Records from a data collection:
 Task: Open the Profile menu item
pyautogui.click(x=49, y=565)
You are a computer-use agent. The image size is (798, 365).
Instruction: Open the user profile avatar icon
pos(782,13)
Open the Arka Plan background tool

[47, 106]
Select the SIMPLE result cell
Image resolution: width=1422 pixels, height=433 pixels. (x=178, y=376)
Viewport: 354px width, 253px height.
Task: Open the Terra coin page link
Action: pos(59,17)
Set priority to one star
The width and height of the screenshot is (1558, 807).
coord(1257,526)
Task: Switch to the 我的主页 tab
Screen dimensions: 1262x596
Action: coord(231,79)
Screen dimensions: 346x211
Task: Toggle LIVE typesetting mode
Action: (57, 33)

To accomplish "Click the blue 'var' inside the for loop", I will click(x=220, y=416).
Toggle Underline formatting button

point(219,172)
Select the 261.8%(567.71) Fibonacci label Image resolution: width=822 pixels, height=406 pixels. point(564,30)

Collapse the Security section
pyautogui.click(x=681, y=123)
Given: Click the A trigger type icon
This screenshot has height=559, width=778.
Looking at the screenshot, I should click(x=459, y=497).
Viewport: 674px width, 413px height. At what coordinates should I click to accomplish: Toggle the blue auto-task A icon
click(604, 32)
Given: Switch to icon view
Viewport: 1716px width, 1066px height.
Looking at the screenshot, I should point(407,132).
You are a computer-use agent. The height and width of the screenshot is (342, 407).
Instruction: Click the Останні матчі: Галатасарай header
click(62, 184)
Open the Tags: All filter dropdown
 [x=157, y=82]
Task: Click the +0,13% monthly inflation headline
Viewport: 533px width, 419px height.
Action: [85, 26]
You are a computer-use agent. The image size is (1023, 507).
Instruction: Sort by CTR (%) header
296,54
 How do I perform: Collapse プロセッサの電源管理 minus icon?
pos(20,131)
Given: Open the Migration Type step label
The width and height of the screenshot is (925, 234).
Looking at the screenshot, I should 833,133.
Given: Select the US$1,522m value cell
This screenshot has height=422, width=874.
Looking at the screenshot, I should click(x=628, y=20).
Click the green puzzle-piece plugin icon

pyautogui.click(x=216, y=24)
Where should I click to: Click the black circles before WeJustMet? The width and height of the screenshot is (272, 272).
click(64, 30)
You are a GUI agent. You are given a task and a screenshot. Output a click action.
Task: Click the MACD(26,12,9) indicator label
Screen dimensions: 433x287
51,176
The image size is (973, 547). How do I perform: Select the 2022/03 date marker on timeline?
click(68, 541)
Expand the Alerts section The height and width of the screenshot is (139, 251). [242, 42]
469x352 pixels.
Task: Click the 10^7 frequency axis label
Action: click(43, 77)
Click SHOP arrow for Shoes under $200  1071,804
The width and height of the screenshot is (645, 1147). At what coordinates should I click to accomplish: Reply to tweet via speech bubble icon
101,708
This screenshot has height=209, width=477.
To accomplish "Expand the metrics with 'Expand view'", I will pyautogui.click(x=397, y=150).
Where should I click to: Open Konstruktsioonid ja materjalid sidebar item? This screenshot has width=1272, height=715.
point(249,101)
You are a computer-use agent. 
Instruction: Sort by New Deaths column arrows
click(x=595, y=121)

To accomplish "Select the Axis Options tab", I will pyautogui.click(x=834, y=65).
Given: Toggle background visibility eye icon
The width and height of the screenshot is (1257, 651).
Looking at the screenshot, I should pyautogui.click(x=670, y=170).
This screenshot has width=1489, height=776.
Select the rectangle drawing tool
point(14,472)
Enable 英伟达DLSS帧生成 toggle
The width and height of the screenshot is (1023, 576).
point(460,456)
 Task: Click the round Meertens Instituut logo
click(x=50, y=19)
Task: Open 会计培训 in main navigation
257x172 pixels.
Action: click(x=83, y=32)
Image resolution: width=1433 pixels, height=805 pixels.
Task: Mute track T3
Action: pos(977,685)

What this task involves | Keeping each word as it stands, transcribe every entry.

Solution for this problem |
 Task: Open the Profile menu item
pyautogui.click(x=49, y=565)
You are a computer-use agent. The image size is (798, 365).
Instruction: Open the user profile avatar icon
pos(782,13)
Open the Arka Plan background tool

[47, 106]
Select the SIMPLE result cell
Image resolution: width=1422 pixels, height=433 pixels. (x=178, y=376)
Viewport: 354px width, 253px height.
Task: Open the Terra coin page link
Action: pos(59,17)
Set priority to one star
The width and height of the screenshot is (1558, 807).
coord(1257,526)
Task: Switch to the 我的主页 tab
Screen dimensions: 1262x596
Action: coord(231,79)
Screen dimensions: 346x211
Task: Toggle LIVE typesetting mode
Action: (57, 33)

To accomplish "Click the blue 'var' inside the for loop", I will click(x=220, y=416).
Toggle Underline formatting button

point(219,172)
Select the 261.8%(567.71) Fibonacci label Image resolution: width=822 pixels, height=406 pixels. point(564,30)

Collapse the Security section
pyautogui.click(x=681, y=123)
Given: Click the A trigger type icon
This screenshot has height=559, width=778.
Looking at the screenshot, I should click(x=459, y=497).
Viewport: 674px width, 413px height. At what coordinates should I click to accomplish: Toggle the blue auto-task A icon
click(604, 32)
Given: Switch to icon view
Viewport: 1716px width, 1066px height.
Looking at the screenshot, I should point(407,132).
You are a computer-use agent. The height and width of the screenshot is (342, 407).
Instruction: Click the Останні матчі: Галатасарай header
click(62, 184)
Open the Tags: All filter dropdown
 [x=157, y=82]
Task: Click the +0,13% monthly inflation headline
Viewport: 533px width, 419px height.
Action: [85, 26]
You are a computer-use agent. The image size is (1023, 507).
Instruction: Sort by CTR (%) header
296,54
 How do I perform: Collapse プロセッサの電源管理 minus icon?
pos(20,131)
Given: Open the Migration Type step label
The width and height of the screenshot is (925, 234).
Looking at the screenshot, I should 833,133.
Given: Select the US$1,522m value cell
This screenshot has height=422, width=874.
Looking at the screenshot, I should click(x=628, y=20).
Click the green puzzle-piece plugin icon

pyautogui.click(x=216, y=24)
Where should I click to: Click the black circles before WeJustMet? The width and height of the screenshot is (272, 272).
click(64, 30)
You are a GUI agent. You are given a task and a screenshot. Output a click action.
Task: Click the MACD(26,12,9) indicator label
Screen dimensions: 433x287
51,176
The image size is (973, 547). How do I perform: Select the 2022/03 date marker on timeline?
click(68, 541)
Expand the Alerts section The height and width of the screenshot is (139, 251). [242, 42]
469x352 pixels.
Task: Click the 10^7 frequency axis label
Action: click(43, 77)
Click SHOP arrow for Shoes under $200  1071,804
The width and height of the screenshot is (645, 1147). At what coordinates should I click to accomplish: Reply to tweet via speech bubble icon
101,708
This screenshot has height=209, width=477.
To accomplish "Expand the metrics with 'Expand view'", I will pyautogui.click(x=397, y=150).
Where should I click to: Open Konstruktsioonid ja materjalid sidebar item? This screenshot has width=1272, height=715.
point(249,101)
You are a computer-use agent. 
Instruction: Sort by New Deaths column arrows
click(x=595, y=121)

To accomplish "Select the Axis Options tab", I will pyautogui.click(x=834, y=65).
Given: Toggle background visibility eye icon
The width and height of the screenshot is (1257, 651).
Looking at the screenshot, I should pyautogui.click(x=670, y=170).
This screenshot has width=1489, height=776.
Select the rectangle drawing tool
point(14,472)
Enable 英伟达DLSS帧生成 toggle
The width and height of the screenshot is (1023, 576).
point(460,456)
 Task: Click the round Meertens Instituut logo
click(x=50, y=19)
Task: Open 会计培训 in main navigation
257x172 pixels.
Action: click(x=83, y=32)
Image resolution: width=1433 pixels, height=805 pixels.
Task: Mute track T3
Action: pos(977,685)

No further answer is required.